The Carbon Java Framework  

The Carbon Component Framework

Carbon FAQ

Author: Anand Raman (araman at sapient.com)
Version: $Revision: 1.8 $($Author: ghinkl $ / $Date: 2003/05/21 03:42:49 $)
Created: April 2003

Introduction

What is Carbon?

Carbon is a lightweigth component model for building framework and technical services. The carbon project maintains both a core carbon base and a number of technical services intended to spead up enterprise development.

Why call it Carbon?

The element Carbon plays a important role in the chemistry of life. Carbon has four valence electrons in its outer shell, which can hold a total of eight. This makes carbon equally likely to give up or take on electrons and places it among the most combinable atoms in the universe.

On the same line, the Carbon framework is built around software components which combine with other Carbon components, as well as external components, to create complex systems.

How is Sapient involved with Carbon?

Sapient, a leading business and technology consultancy and has been involved in researching advanced technologies to deliver business value for our clients. Carbon is the result of a number of years of investment in framework technologies. Carbon is open source to benefit our clients and to fill a niche in the development of enterprise software.

Why should I be using Carbon?

Carbon services provide a number of advantages over individual use of underlying technical APIs. The framework creates a centralized system for externalized configuration that creates a more flexible and dynamic application. Carbon services can also be created as lightweight alternatives to the common singleton services that are often created in enterprise applications.

Carbon services are also useful in that they impose the common OO principle of design by interface. By utilizing interfaces and standardized factory construction, carbon allows for the replacement of services through simple system reconfiguration. It also reduces complexity by creating a rigid integration point and standardizing the creation and configuration of those services.

Whats the licensing behind Carbon?

Carbon is released under the Sapient Public License 1.0. This license is a derivative of the OSI approved Mozilla Public License 1.1. This license ensures that carbon will always be freely available under the supplied terms, for both public and commercial use.

Support

How do I get support?

Carbon is an open source project and as such support can often be found on our mailing lists. Carbon Mailing Lists

Which application servers does Carbon run on?

Carbon is designed to use standard and extension Java apis and does not require a J2EE application server to function. In fact it will run in standalone applications or even applets.

Some of the carbon services are designed to be used within application servers, such as the EJB lookup service and the data source connection service. These services rely on standard J2EE APIs and therefore can be used with any J2EE Application Server.

The Weblogic Management Service or Weblogic Security service are other features designed for use specifically with the WebLogic application server.

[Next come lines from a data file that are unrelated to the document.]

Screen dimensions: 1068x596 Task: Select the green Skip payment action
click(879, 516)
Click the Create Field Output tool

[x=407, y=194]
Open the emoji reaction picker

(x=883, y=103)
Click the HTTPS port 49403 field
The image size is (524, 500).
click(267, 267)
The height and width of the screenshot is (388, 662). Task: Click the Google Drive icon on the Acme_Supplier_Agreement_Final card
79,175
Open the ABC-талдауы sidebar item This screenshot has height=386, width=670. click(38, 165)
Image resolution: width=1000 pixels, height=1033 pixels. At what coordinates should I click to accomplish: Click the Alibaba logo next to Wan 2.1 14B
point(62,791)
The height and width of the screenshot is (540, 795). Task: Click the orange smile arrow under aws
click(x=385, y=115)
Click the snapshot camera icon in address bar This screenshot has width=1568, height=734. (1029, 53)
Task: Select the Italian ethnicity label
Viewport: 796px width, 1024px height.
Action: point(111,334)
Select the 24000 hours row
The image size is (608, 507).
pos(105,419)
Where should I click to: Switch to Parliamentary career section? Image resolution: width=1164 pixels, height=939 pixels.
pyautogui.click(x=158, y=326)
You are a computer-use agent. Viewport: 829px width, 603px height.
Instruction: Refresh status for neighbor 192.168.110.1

How I request for a feature?

Submit your feature request with as many possible artificats here.

Modules

Is Carbon modular?

Carbon consists of core infrastructure and a set of modular services. The services are seperate subprojects of carbon and can be chosen as needed to add functionality. Additionally, some modules have depenedencies on other modules, such as the cache modules dependence on the scheduler module. These dependencies are documented.

Core

What are dynamic proxies?

A dynamic proxy class is a class that implements a list of interfaces specified at runtime such that a method invocation through one of the interfaces on an instance of the class will be encoded and dispatched to another object through a uniform interface. For more details refer Dynamic Proxy Classes.

Carbon uses dynamic proxies to tie together a set of interfaces with their implementations to provide a single consistent view of the component. Developers code the business logic and Carbon ties together the service interfaces with the business logic to provide a single consistent and instrumented component view.

How is it different from other frameworks

Whats the difference between deployment properties and deployment service

Deployment properties hold information specific to the current deployment of Carbon. They are used by the Carbon bootstrap process. e.g. Deployment properties can be set to factory implementations to be used by the configuration or the component services. For a exhaustive list of all deployment properties refer the deployment properties home page

The DeploymentService on the other hand is designed to help manage differences in configurations between application deployments. This service service allows configurations for all environments and all instances within each environment to be stored separately and chooses the right configuration at runtime for each environment/instance. This allows all configurations to reside under source control and alleviates the error prone task of maintaining manually modified files on each deployment. For more details refer to the deployment service home page

Where does CarbonDeployment.properties go?

If you are using CarbonDeployment.properties to specificy your deployment properties, the file should be available from within the classloader that loads carbon.

The deployment properties file does not go into the directory that holds your Carbon configuration XML files. That directory is not meant to be in your classpath as configuration files are not loaded through a classloader.

Why can't I use the deployment service in startup service?

The deployment service is one of the components started by the startup service. The bootstrap process starts the configuration service, component service, and in the end loads all the components configured in the startup service before servicing any requests.

Performance

Are there performance numbers for Carbon?

Rampup

What are the necessary skill sets to use Carbon?

A major portion of Carbon is built on top of J2SE (standard java packages). Few services like (ejb, email, security, management) build on top of standard extensions and J2EE standards. To get started with Carbon you should be comfortable with Java programming. You might want to pick up specific J2EE technologies as and when the need arises.